16. Ms. Karanja argued that the end result sought by appellants in both applications was that the containers be released to them. It was argued that the court did not misapprehend the facts rather it was the appellants who were in the wrong. The respondent State Counsel urged the court to uphold the trial magistrate’s ruling.
17. I have re-evaluated and analysed the application in Mombasa Chief Magistrate’s Court Misc. CR. App. Nos. 375 and 376 of 2016 and found that application dated 29th November 2016 in App. No. 376 of 2016 and application in No. 375 of 2016 were both brought under sections 212(2), 216(b), 218 and part XVII of the East Africa Community Customs Management Act.
18. The containers sought to be photographed for purposes of production as exhibits before the criminal trial court and to be released to the appellants in Misc. CR. App. No. 375 of 2016 is what appears to be different from the ones in Misc. CR. Application No. 376 of 2016 but from the pleadings all of them were used to import alcoholic products – extra neutral alcohol – to Kenya and they allege that upon arrival at the Port of Mombasa, the consignment became subject of CR.C. Nos. 368 of 2016. The appellants claim they never knew the goods were restricted and/or controlled goods as per the provisions of the laws of Kenya.
19. In Misc. CR. App. No. 375 of 2016
The containers were Nos. FCIU3416218, TEMU4420840, PCIU2789958, TRHU1864697 and PCIU1085506.
20. In Misc. CR. App. No. 376 of 2016
The containers were Nos. PCIUxxxx, CPIUxxxx, PCIUxxxx, PCIUxxxx and PCIUxxxx.
21. The appellants acknowledge that the containers and goods were in possession of KPA pursuant to Seizure Notices issued by KRA under the provisions of EACCMA. Their concern then was that the Ethyl Alcohol (Extra Neutral Alcohol) had definite effective shelf life and shall be perishable and shall deteriorate in quality if not released to them immediately and shipped back.
22. I do find that the ground that the trial magistrate erroneously applied the same ruling to the 2 applications as misdirected as the subject matter in the 2 applications is similar.

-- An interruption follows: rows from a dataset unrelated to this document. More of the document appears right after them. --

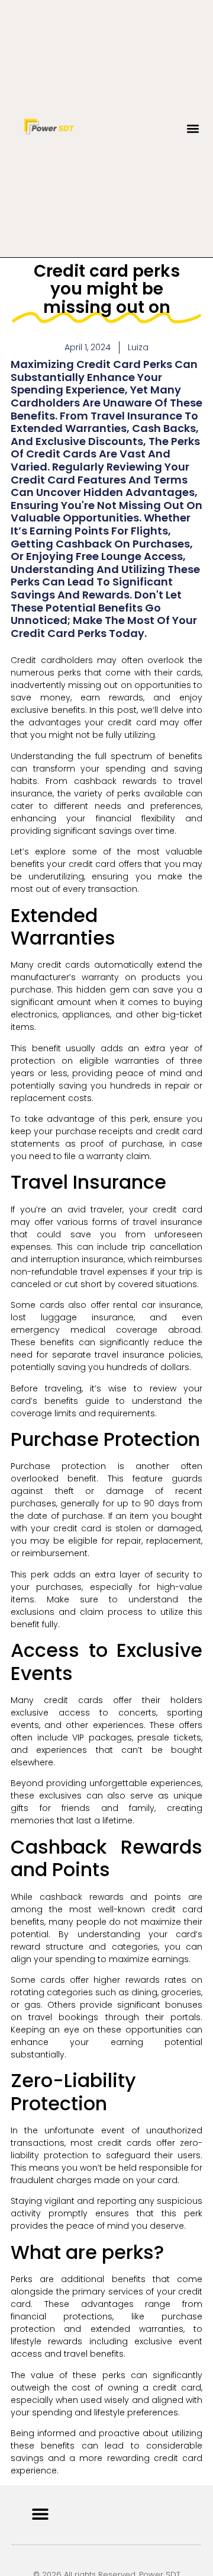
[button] (192, 128)
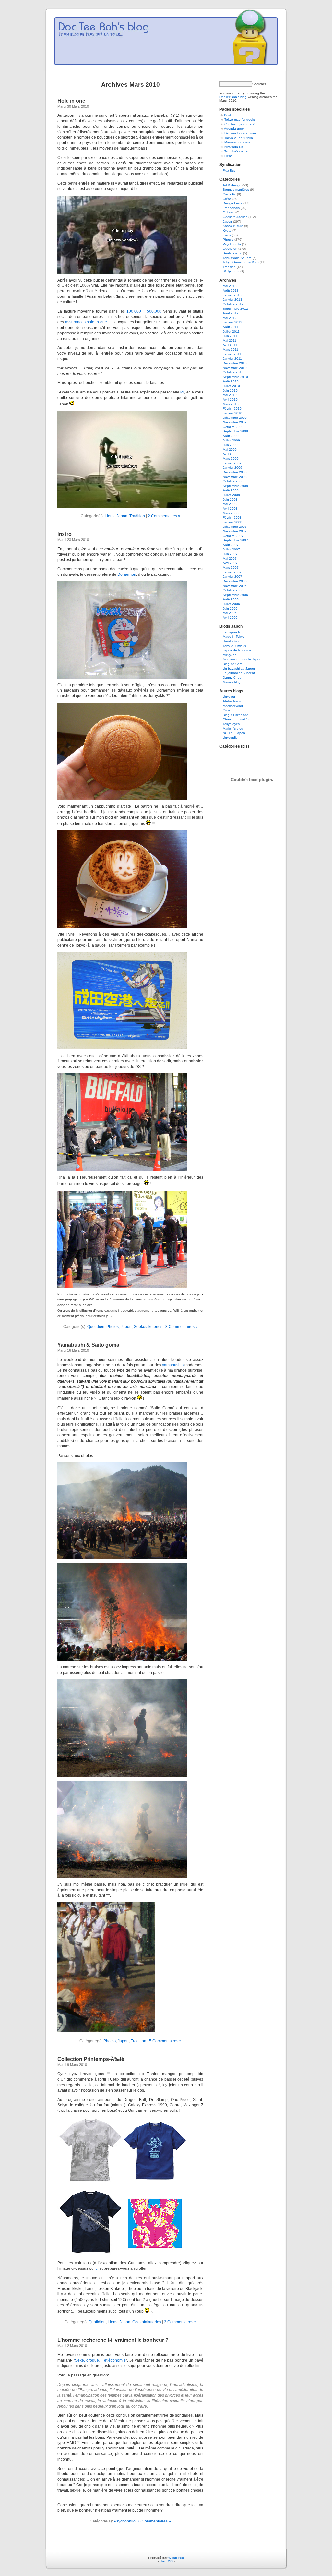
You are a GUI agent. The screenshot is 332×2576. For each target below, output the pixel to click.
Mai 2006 (230, 613)
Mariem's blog (233, 728)
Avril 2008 (230, 508)
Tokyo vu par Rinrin (238, 137)
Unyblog (229, 696)
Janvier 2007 (232, 576)
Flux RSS (166, 2561)
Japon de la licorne (237, 650)
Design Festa (233, 203)
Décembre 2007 (235, 526)
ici (182, 392)
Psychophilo (125, 2521)
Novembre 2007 (235, 531)
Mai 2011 (229, 340)
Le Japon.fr (231, 632)
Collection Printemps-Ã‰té (90, 2059)
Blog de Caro (233, 664)
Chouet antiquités (236, 719)
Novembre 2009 (235, 422)
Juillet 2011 (231, 331)
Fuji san (228, 212)
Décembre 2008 (235, 472)
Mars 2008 (231, 513)
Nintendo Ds (233, 147)
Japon (121, 516)
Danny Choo (232, 677)
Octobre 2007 (233, 536)
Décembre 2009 (235, 417)
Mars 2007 (231, 567)
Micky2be (230, 655)
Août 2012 (231, 313)
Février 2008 (232, 517)
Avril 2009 (230, 454)
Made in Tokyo (233, 636)
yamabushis (173, 1365)
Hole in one (71, 100)
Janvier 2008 (232, 522)
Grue (226, 710)
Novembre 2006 (235, 585)
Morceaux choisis (237, 142)
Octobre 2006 (233, 590)
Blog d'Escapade (235, 715)
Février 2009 (232, 463)
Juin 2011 (230, 336)
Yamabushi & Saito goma (88, 1345)
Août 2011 (230, 327)
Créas (227, 198)
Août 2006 (231, 599)
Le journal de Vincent (239, 673)
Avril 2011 (230, 345)
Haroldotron (231, 641)
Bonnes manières (236, 189)
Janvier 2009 (232, 467)
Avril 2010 (230, 399)
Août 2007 (231, 545)
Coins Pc (229, 194)
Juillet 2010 (231, 386)
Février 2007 (232, 572)
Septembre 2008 (235, 486)
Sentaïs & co (232, 253)
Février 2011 (232, 354)
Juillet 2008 (231, 495)
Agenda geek (234, 128)
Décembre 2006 (235, 581)
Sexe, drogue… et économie (100, 2360)
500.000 (154, 311)
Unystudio (230, 737)
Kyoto (227, 230)
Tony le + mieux (234, 645)
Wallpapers (231, 271)
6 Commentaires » (154, 2521)
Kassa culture (233, 226)
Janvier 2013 (232, 299)
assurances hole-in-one (86, 322)
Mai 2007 (230, 558)
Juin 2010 (230, 390)
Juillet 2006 (231, 604)
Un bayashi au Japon (239, 668)
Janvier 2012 (232, 322)
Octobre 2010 (233, 372)
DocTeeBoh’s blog (233, 97)
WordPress (176, 2557)
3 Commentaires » (181, 1326)
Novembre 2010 (235, 367)
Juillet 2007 (231, 549)
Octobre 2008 (233, 481)
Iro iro (64, 534)
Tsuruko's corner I (237, 151)
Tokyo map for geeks (239, 119)
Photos (112, 1326)
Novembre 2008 (235, 476)
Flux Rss (229, 170)
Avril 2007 (230, 563)
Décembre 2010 (235, 363)
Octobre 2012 (233, 304)
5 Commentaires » (165, 2041)
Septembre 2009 (235, 431)
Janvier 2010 (232, 413)
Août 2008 (231, 490)
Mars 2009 (231, 458)
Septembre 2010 (235, 377)
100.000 (133, 311)
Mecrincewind (233, 705)
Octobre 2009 (233, 427)
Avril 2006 (230, 617)
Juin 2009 (230, 445)
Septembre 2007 (235, 540)
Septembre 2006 (235, 595)
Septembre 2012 (235, 308)
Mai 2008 (230, 504)
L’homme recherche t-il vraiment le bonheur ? (113, 2340)
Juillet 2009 (231, 440)
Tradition (137, 516)
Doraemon (126, 574)
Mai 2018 (230, 286)
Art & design (232, 185)
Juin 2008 (230, 499)
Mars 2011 (230, 349)
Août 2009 (231, 436)
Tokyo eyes (231, 724)
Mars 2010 (231, 404)
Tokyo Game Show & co (241, 262)
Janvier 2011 (232, 358)
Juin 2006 (230, 608)
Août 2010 (231, 381)
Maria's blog (232, 682)
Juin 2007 (230, 554)
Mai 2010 (230, 395)
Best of (229, 115)
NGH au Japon (234, 733)
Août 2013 (231, 290)
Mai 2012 (230, 318)
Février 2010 (232, 408)
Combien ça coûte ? (239, 124)
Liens (109, 516)
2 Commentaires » (164, 516)
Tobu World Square (237, 258)
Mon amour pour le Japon (242, 659)
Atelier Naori (232, 701)
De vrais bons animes (240, 133)
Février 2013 (232, 295)
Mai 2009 (230, 449)
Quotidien (95, 1326)
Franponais (231, 208)
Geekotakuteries (148, 1326)
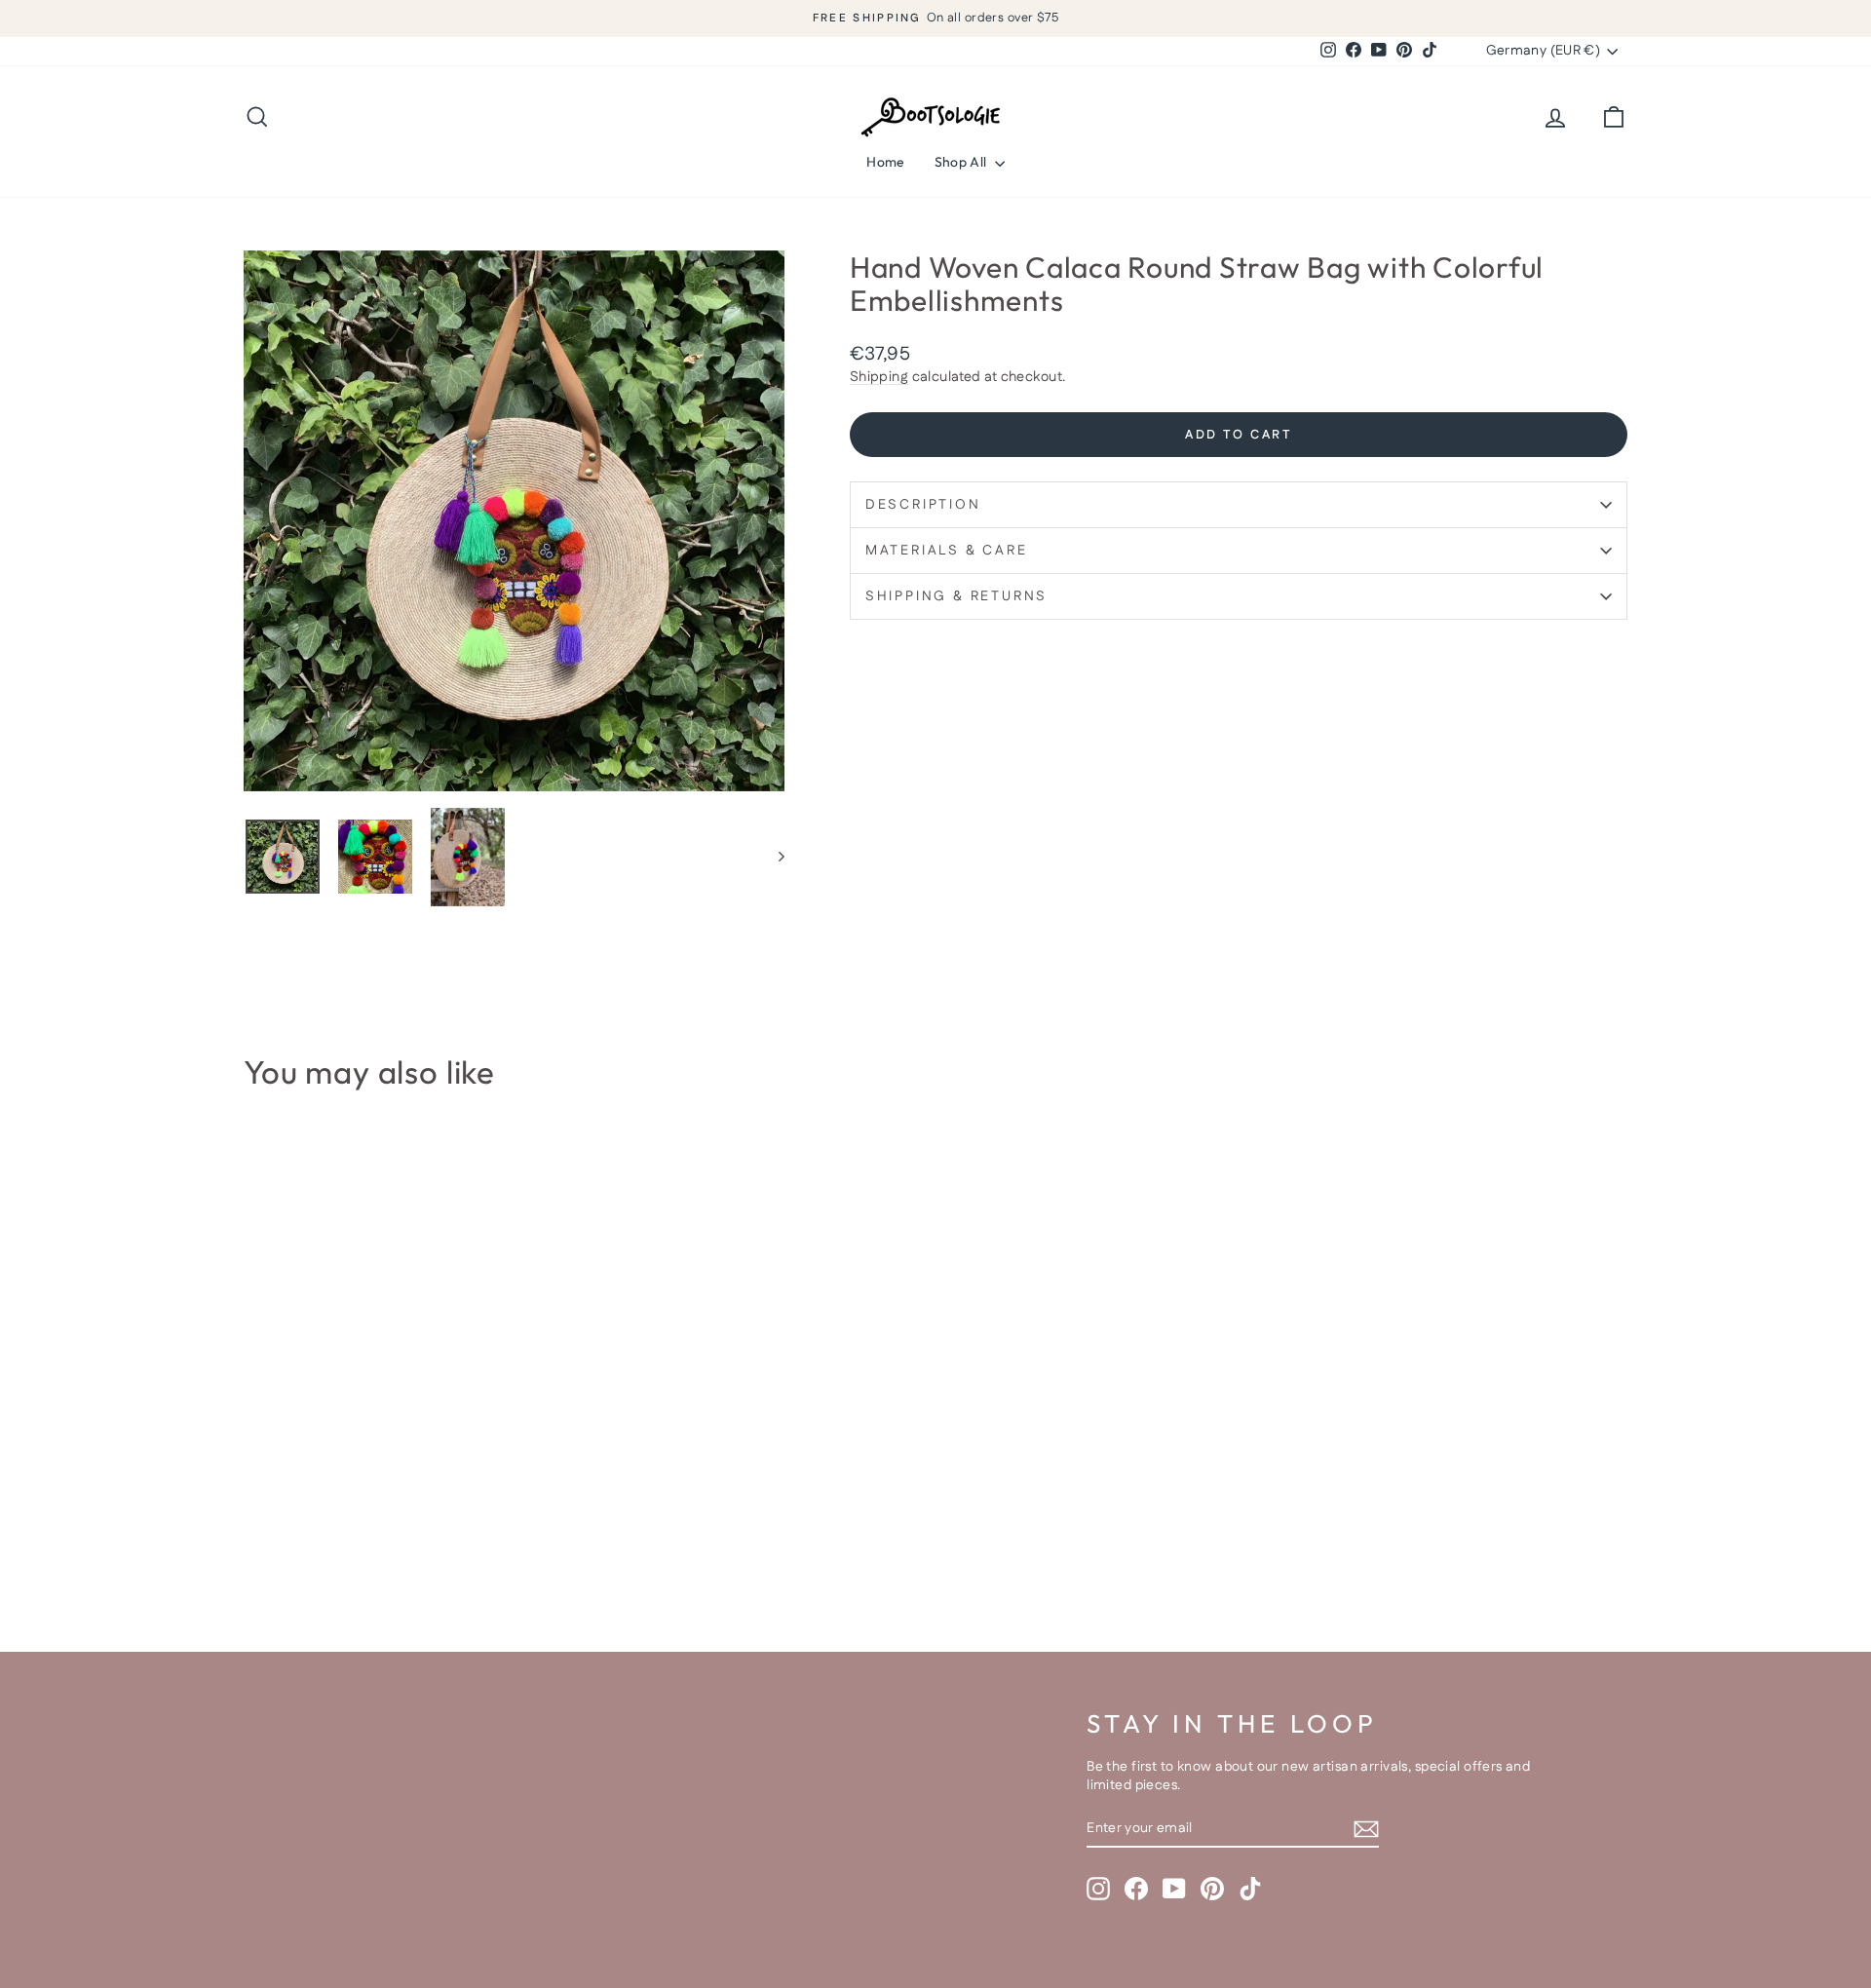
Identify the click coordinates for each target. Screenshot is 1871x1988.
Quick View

The appellants are applicants in both applications as well as in Misc. CR. App. No. 146 of 2016 where their application for similar order was dismissed.
23. It is not in dispute that the applications Nos. 375 and 376 of 2016 are in respect of criminal trial in CR. C. Nos. 368 and 369 of 2016 and I do agree with the Respondent that the trial magistrate in conduct of the criminal cases was best suited to determine under the proper provisions of the law whether and on what terms the containers could have been released to the appellants.
24. As it stands the provisions of the law under which the appellants brought their application does not permit the court to deal with containers or goods that have been seized by KRA. In that regard I do agree that the trial magistrate did not have jurisdiction to decide that the appellants should have made the application under section 220 EACCMA when the advocates for the appellants did not cite the said section. Having found that he did not have jurisdiction the holding in owners of the motor vessel “Lilian S” v Caltex Oil (Kenya) Ltd [1989] eKLR applied. The appeal lacks merit and the same is dismissed.
25. This judgement shall apply in Appeal No. 226 and 227 of 2017 respectively.
Orders accordingly.
JUDGMENT DELIVERED, DATED AND SIGNED IN OPEN COURT THIS 24TH DAY OF JUNE, 2021.
HON. LADY JUSTICE ADWERA ONG’INJO
JUDGE
In the presence of:-
Ogwel – court assistant
Ms. Odhiang Adv. holding brief for Ms. Mboku Adv. For Appellants
Ms. Karanja for State
Appellants – N/A
COURT
Copies of judgment to be supplied by close of business on 25. 6.2021.